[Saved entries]
┄┄┄┄┄┄┄┄┄┄┄┄┄┄┄┄┄┄┄┄
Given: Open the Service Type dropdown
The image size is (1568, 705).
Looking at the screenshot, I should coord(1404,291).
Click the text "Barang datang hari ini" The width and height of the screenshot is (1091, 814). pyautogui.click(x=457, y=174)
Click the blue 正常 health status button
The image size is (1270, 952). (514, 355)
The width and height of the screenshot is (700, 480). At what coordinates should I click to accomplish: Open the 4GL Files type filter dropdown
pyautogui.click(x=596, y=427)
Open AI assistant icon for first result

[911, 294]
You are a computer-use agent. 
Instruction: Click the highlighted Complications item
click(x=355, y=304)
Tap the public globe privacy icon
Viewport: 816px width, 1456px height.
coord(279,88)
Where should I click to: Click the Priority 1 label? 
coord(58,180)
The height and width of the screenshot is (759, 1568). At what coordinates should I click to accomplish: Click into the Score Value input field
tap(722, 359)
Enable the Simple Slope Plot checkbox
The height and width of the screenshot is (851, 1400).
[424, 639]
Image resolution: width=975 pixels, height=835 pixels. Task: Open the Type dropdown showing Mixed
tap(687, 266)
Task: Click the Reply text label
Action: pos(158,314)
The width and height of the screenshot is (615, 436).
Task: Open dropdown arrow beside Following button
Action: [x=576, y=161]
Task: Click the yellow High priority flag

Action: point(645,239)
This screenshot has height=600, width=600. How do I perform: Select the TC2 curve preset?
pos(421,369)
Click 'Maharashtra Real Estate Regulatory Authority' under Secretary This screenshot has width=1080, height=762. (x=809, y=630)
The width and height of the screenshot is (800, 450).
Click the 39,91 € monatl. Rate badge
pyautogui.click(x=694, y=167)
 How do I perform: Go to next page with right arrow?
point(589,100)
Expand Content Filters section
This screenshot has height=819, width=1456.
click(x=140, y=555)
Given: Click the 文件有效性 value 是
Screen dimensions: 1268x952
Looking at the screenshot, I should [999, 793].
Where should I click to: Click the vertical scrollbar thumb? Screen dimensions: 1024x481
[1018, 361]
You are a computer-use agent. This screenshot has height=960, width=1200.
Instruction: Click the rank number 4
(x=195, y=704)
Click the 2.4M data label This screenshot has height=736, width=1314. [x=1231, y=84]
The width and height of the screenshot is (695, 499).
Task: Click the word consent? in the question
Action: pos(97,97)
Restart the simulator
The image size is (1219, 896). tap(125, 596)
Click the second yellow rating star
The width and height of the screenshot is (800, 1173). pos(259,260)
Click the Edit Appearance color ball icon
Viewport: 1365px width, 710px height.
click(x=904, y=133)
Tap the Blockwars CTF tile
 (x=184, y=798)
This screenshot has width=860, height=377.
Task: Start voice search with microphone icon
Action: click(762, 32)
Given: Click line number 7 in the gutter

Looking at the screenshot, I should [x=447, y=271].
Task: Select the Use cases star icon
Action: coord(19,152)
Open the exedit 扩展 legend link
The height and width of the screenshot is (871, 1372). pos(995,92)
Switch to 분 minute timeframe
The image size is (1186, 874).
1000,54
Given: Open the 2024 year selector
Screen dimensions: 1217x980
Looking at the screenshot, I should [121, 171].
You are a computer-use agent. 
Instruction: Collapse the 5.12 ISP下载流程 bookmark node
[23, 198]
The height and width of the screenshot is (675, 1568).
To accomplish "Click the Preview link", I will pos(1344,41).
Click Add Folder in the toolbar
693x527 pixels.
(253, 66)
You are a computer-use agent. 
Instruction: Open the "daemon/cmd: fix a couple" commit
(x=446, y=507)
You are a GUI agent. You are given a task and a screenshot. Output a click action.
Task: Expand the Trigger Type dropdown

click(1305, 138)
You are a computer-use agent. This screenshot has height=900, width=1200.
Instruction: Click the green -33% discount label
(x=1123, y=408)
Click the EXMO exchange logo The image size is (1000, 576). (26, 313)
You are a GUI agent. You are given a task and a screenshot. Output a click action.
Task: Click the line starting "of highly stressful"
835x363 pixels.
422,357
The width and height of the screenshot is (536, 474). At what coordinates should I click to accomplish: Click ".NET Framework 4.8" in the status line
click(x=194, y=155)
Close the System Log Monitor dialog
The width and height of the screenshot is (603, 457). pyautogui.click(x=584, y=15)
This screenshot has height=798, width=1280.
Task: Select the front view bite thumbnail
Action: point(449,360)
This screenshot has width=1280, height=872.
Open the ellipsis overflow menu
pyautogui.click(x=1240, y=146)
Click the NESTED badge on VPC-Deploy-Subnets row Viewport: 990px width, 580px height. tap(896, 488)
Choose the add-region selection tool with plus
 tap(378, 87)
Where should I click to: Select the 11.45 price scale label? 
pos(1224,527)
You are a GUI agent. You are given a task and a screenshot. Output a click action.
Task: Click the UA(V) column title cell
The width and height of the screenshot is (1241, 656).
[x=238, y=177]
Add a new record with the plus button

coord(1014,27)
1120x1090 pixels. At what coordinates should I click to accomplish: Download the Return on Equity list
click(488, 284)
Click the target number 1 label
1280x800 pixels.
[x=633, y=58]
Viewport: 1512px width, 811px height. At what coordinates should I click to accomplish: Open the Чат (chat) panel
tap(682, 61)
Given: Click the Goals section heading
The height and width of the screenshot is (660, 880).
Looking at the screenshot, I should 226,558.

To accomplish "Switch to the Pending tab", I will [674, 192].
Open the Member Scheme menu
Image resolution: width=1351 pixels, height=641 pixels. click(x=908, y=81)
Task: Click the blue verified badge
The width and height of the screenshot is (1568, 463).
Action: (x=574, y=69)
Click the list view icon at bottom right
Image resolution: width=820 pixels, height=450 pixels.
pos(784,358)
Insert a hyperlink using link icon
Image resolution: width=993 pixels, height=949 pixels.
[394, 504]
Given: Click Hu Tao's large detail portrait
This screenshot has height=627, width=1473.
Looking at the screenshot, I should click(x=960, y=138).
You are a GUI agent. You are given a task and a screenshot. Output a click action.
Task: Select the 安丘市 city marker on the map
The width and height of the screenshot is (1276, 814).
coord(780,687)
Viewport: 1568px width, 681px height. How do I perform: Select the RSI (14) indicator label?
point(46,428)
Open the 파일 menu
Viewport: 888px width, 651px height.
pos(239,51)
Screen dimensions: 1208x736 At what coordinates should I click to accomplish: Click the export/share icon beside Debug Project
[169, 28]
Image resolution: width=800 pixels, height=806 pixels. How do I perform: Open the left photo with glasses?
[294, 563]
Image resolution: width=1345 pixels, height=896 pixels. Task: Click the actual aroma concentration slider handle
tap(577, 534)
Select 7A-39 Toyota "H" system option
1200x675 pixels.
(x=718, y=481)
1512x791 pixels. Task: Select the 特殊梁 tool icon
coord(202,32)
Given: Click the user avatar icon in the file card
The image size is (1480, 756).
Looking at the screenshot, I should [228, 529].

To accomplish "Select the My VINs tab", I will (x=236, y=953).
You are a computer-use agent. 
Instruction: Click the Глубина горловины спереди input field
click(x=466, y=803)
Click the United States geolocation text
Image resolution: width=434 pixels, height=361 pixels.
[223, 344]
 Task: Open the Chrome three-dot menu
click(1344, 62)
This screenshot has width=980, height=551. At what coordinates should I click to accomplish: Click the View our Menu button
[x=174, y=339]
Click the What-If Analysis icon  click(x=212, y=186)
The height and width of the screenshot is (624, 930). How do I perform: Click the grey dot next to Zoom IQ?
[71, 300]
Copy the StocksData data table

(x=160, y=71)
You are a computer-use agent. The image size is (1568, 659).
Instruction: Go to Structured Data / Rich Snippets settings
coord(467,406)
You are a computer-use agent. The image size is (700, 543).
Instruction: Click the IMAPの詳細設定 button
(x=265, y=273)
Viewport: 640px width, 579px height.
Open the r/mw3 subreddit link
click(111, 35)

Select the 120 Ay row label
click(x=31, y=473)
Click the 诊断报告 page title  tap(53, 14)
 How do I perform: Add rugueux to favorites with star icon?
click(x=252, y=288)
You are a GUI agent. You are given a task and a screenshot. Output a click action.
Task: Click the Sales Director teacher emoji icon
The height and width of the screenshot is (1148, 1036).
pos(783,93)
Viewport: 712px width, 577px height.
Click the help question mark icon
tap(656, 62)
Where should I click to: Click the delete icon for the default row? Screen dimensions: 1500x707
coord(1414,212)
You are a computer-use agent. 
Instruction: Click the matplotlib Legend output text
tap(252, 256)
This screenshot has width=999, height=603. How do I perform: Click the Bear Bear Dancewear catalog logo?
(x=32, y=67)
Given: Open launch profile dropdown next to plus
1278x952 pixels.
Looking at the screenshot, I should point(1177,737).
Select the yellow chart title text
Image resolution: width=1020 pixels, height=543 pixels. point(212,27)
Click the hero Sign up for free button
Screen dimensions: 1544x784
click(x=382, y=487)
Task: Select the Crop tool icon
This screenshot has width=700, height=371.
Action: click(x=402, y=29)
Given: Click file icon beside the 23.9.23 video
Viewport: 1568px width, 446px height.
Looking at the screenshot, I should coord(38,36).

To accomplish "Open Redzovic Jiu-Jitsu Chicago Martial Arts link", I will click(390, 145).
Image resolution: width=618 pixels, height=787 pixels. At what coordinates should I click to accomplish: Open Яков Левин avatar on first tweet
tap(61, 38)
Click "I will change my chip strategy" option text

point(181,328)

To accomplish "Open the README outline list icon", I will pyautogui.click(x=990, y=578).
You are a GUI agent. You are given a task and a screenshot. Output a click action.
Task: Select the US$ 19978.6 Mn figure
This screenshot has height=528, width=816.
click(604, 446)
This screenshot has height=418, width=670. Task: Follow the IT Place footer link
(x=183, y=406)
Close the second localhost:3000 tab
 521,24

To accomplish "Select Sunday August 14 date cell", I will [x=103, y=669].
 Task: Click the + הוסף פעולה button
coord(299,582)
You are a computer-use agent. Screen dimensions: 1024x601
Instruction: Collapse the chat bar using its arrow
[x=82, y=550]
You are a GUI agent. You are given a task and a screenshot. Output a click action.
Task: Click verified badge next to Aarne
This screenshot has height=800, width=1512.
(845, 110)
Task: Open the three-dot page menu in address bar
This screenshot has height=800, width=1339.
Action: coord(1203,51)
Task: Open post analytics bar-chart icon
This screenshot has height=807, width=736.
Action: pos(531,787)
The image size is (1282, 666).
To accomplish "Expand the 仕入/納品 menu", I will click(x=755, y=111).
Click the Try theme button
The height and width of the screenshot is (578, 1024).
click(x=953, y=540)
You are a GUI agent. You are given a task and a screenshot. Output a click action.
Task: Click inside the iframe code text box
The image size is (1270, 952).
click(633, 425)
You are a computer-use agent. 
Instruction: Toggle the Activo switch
┄┄┄┄┄┄┄┄┄┄┄┄┄┄┄┄┄┄┄┄
What the task requires: Throughout the records above, find the lines in which the word "cell" appears and return them.

Solution for this exercise:
Task: Click the UA(V) column title cell
To accomplish "Select Sunday August 14 date cell", I will [x=103, y=669].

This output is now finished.